### Source material

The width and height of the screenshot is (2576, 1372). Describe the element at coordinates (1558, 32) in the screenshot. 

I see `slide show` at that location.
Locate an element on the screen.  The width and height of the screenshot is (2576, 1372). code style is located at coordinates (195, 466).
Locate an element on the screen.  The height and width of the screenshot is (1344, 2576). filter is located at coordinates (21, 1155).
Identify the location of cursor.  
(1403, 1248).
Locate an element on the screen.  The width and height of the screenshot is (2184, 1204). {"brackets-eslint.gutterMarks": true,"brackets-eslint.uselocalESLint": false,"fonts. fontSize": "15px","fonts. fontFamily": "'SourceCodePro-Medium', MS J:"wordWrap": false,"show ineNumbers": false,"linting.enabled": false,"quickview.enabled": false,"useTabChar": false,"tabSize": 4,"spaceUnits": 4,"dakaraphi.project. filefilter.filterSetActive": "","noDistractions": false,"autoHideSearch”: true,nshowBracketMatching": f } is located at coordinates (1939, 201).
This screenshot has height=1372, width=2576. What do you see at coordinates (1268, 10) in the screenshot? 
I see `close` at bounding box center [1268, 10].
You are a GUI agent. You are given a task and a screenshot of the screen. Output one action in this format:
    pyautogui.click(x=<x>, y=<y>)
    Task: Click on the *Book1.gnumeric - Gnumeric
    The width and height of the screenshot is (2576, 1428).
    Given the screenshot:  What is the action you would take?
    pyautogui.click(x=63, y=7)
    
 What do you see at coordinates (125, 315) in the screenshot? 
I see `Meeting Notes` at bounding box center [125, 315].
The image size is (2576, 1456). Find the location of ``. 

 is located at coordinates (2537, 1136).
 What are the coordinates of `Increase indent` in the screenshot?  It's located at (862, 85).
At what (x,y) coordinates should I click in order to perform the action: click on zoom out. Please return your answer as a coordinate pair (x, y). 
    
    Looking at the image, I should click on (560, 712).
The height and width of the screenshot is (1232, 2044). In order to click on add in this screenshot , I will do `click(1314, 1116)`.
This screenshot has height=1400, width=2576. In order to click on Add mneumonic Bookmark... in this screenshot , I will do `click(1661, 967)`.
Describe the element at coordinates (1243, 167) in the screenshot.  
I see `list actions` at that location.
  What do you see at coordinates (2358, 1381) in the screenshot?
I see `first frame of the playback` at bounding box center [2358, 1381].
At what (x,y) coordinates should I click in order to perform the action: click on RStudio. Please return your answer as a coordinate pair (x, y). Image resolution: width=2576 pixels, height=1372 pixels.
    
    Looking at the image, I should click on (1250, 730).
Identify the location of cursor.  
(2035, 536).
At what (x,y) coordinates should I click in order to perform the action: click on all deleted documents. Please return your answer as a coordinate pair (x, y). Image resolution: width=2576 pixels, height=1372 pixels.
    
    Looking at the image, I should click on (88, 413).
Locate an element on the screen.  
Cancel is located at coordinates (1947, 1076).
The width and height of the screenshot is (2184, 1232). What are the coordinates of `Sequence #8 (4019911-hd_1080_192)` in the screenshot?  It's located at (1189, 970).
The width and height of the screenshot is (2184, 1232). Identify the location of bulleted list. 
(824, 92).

### Work to do
Convert every line of the items above into a JSON list of strings, one string per line, and omit the blank lines.

### Exercise solution
[
  "The width and height of the screenshot is (2576, 1372). Describe the element at coordinates (1558, 32) in the screenshot. ",
  "I see `slide show` at that location.",
  "Locate an element on the screen.  The width and height of the screenshot is (2576, 1372). code style is located at coordinates (195, 466).",
  "Locate an element on the screen.  The height and width of the screenshot is (1344, 2576). filter is located at coordinates (21, 1155).",
  "Identify the location of cursor.  ",
  "(1403, 1248).",
  "Locate an element on the screen.  The width and height of the screenshot is (2184, 1204). {\"brackets-eslint.gutterMarks\": true,\"brackets-eslint.uselocalESLint\": false,\"fonts. fontSize\": \"15px\",\"fonts. fontFamily\": \"'SourceCodePro-Medium', MS J:\"wordWrap\": false,\"show ineNumbers\": false,\"linting.enabled\": false,\"quickview.enabled\": false,\"useTabChar\": false,\"tabSize\": 4,\"spaceUnits\": 4,\"dakaraphi.project. filefilter.filterSetActive\": \"\",\"noDistractions\": false,\"autoHideSearch”: true,nshowBracketMatching\": f } is located at coordinates (1939, 201).",
  "This screenshot has height=1372, width=2576. What do you see at coordinates (1268, 10) in the screenshot? ",
  "I see `close` at bounding box center [1268, 10].",
  "You are a GUI agent. You are given a task and a screenshot of the screen. Output one action in this format:",
  "    pyautogui.click(x=<x>, y=<y>)",
  "    Task: Click on the *Book1.gnumeric - Gnumeric",
  "    The width and height of the screenshot is (2576, 1428).",
  "    Given the screenshot:  What is the action you would take?",
  "    pyautogui.click(x=63, y=7)",
  " What do you see at coordinates (125, 315) in the screenshot? ",
  "I see `Meeting Notes` at bounding box center [125, 315].",
  "The image size is (2576, 1456). Find the location of ``. ",
  " is located at coordinates (2537, 1136).",
  " What are the coordinates of `Increase indent` in the screenshot?  It's located at (862, 85).",
  "At what (x,y) coordinates should I click in order to perform the action: click on zoom out. Please return your answer as a coordinate pair (x, y). ",
  "    Looking at the image, I should click on (560, 712).",
  "The height and width of the screenshot is (1232, 2044). In order to click on add in this screenshot , I will do `click(1314, 1116)`.",
  "This screenshot has height=1400, width=2576. In order to click on Add mneumonic Bookmark... in this screenshot , I will do `click(1661, 967)`.",
  "Describe the element at coordinates (1243, 167) in the screenshot.  ",
  "I see `list actions` at that location.",
  "  What do you see at coordinates (2358, 1381) in the screenshot?",
  "I see `first frame of the playback` at bounding box center [2358, 1381].",
  "At what (x,y) coordinates should I click in order to perform the action: click on RStudio. Please return your answer as a coordinate pair (x, y). Image resolution: width=2576 pixels, height=1372 pixels.",
  "    Looking at the image, I should click on (1250, 730).",
  "Identify the location of cursor.  ",
  "(2035, 536).",
  "At what (x,y) coordinates should I click in order to perform the action: click on all deleted documents. Please return your answer as a coordinate pair (x, y). Image resolution: width=2576 pixels, height=1372 pixels.",
  "    Looking at the image, I should click on (88, 413).",
  "Locate an element on the screen.  ",
  "Cancel is located at coordinates (1947, 1076).",
  "The width and height of the screenshot is (2184, 1232). What are the coordinates of `Sequence #8 (4019911-hd_1080_192)` in the screenshot?  It's located at (1189, 970).",
  "The width and height of the screenshot is (2184, 1232). Identify the location of bulleted list. ",
  "(824, 92)."
]